● **What the task asks**: Please copy the listing below, swapping each "GUI agent" for "desktop assistant" and leaving everything else as it is.

-----

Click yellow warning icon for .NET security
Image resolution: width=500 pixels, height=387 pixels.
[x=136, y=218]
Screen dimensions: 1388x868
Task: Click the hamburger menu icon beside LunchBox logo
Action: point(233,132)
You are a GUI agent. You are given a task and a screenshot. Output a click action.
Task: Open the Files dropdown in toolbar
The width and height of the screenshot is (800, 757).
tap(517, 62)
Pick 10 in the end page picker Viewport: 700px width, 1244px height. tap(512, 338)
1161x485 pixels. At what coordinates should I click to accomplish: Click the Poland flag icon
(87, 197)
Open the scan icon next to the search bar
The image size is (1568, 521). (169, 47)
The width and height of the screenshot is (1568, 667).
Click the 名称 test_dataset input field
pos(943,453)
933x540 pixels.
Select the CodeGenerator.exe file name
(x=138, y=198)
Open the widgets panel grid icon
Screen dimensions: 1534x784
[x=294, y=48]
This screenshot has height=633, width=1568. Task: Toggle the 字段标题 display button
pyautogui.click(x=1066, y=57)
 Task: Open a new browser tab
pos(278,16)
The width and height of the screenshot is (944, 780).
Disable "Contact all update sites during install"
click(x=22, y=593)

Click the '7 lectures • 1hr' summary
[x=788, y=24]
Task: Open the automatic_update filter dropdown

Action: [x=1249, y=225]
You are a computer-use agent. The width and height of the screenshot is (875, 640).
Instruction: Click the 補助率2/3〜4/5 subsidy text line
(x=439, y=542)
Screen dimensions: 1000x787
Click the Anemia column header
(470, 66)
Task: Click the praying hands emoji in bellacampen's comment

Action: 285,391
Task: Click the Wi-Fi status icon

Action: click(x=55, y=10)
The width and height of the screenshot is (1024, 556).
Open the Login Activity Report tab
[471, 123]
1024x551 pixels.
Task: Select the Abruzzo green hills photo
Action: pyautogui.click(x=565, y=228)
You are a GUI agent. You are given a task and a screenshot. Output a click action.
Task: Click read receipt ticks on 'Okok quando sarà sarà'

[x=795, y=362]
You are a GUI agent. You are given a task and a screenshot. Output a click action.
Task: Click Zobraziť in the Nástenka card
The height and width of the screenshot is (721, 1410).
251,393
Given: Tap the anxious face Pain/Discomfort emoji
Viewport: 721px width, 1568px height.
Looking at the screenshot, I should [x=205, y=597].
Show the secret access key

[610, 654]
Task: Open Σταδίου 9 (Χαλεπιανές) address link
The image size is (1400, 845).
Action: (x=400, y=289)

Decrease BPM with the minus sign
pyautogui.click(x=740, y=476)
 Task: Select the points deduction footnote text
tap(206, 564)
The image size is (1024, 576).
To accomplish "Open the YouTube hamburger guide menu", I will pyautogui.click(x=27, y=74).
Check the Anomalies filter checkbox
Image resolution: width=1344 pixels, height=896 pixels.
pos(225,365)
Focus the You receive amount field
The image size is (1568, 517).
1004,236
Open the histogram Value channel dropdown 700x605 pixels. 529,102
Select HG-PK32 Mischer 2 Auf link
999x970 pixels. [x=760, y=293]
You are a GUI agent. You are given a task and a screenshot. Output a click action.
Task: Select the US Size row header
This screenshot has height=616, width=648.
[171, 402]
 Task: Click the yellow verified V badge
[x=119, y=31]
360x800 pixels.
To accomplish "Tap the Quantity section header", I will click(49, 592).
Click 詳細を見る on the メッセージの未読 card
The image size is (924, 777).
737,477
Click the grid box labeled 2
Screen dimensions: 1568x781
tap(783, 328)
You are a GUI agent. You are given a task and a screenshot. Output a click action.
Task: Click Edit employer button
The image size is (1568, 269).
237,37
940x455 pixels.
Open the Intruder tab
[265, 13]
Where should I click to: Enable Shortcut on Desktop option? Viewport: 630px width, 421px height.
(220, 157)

-----

● **Correct output**:
Click yellow warning icon for .NET security
Image resolution: width=500 pixels, height=387 pixels.
[x=136, y=218]
Screen dimensions: 1388x868
Task: Click the hamburger menu icon beside LunchBox logo
Action: point(233,132)
You are a desktop assistant. You are given a task and a screenshot. Output a click action.
Task: Open the Files dropdown in toolbar
The width and height of the screenshot is (800, 757).
tap(517, 62)
Pick 10 in the end page picker Viewport: 700px width, 1244px height. tap(512, 338)
1161x485 pixels. At what coordinates should I click to accomplish: Click the Poland flag icon
(87, 197)
Open the scan icon next to the search bar
The image size is (1568, 521). (169, 47)
The width and height of the screenshot is (1568, 667).
Click the 名称 test_dataset input field
pos(943,453)
933x540 pixels.
Select the CodeGenerator.exe file name
(x=138, y=198)
Open the widgets panel grid icon
Screen dimensions: 1534x784
[x=294, y=48]
This screenshot has height=633, width=1568. Task: Toggle the 字段标题 display button
pyautogui.click(x=1066, y=57)
 Task: Open a new browser tab
pos(278,16)
The width and height of the screenshot is (944, 780).
Disable "Contact all update sites during install"
click(x=22, y=593)

Click the '7 lectures • 1hr' summary
[x=788, y=24]
Task: Open the automatic_update filter dropdown

Action: [x=1249, y=225]
You are a computer-use agent. The width and height of the screenshot is (875, 640).
Instruction: Click the 補助率2/3〜4/5 subsidy text line
(x=439, y=542)
Screen dimensions: 1000x787
Click the Anemia column header
(470, 66)
Task: Click the praying hands emoji in bellacampen's comment

Action: 285,391
Task: Click the Wi-Fi status icon

Action: click(x=55, y=10)
The width and height of the screenshot is (1024, 556).
Open the Login Activity Report tab
[471, 123]
1024x551 pixels.
Task: Select the Abruzzo green hills photo
Action: pyautogui.click(x=565, y=228)
You are a desktop assistant. You are given a task and a screenshot. Output a click action.
Task: Click read receipt ticks on 'Okok quando sarà sarà'

[x=795, y=362]
You are a desktop assistant. You are given a task and a screenshot. Output a click action.
Task: Click Zobraziť in the Nástenka card
The height and width of the screenshot is (721, 1410).
251,393
Given: Tap the anxious face Pain/Discomfort emoji
Viewport: 721px width, 1568px height.
Looking at the screenshot, I should [x=205, y=597].
Show the secret access key

[610, 654]
Task: Open Σταδίου 9 (Χαλεπιανές) address link
The image size is (1400, 845).
Action: (x=400, y=289)

Decrease BPM with the minus sign
pyautogui.click(x=740, y=476)
 Task: Select the points deduction footnote text
tap(206, 564)
The image size is (1024, 576).
To accomplish "Open the YouTube hamburger guide menu", I will pyautogui.click(x=27, y=74).
Check the Anomalies filter checkbox
Image resolution: width=1344 pixels, height=896 pixels.
pos(225,365)
Focus the You receive amount field
The image size is (1568, 517).
1004,236
Open the histogram Value channel dropdown 700x605 pixels. 529,102
Select HG-PK32 Mischer 2 Auf link
999x970 pixels. [x=760, y=293]
You are a desktop assistant. You are given a task and a screenshot. Output a click action.
Task: Select the US Size row header
This screenshot has height=616, width=648.
[171, 402]
 Task: Click the yellow verified V badge
[x=119, y=31]
360x800 pixels.
To accomplish "Tap the Quantity section header", I will click(49, 592).
Click 詳細を見る on the メッセージの未読 card
The image size is (924, 777).
737,477
Click the grid box labeled 2
Screen dimensions: 1568x781
tap(783, 328)
You are a desktop assistant. You are given a task and a screenshot. Output a click action.
Task: Click Edit employer button
The image size is (1568, 269).
237,37
940x455 pixels.
Open the Intruder tab
[265, 13]
Where should I click to: Enable Shortcut on Desktop option? Viewport: 630px width, 421px height.
(220, 157)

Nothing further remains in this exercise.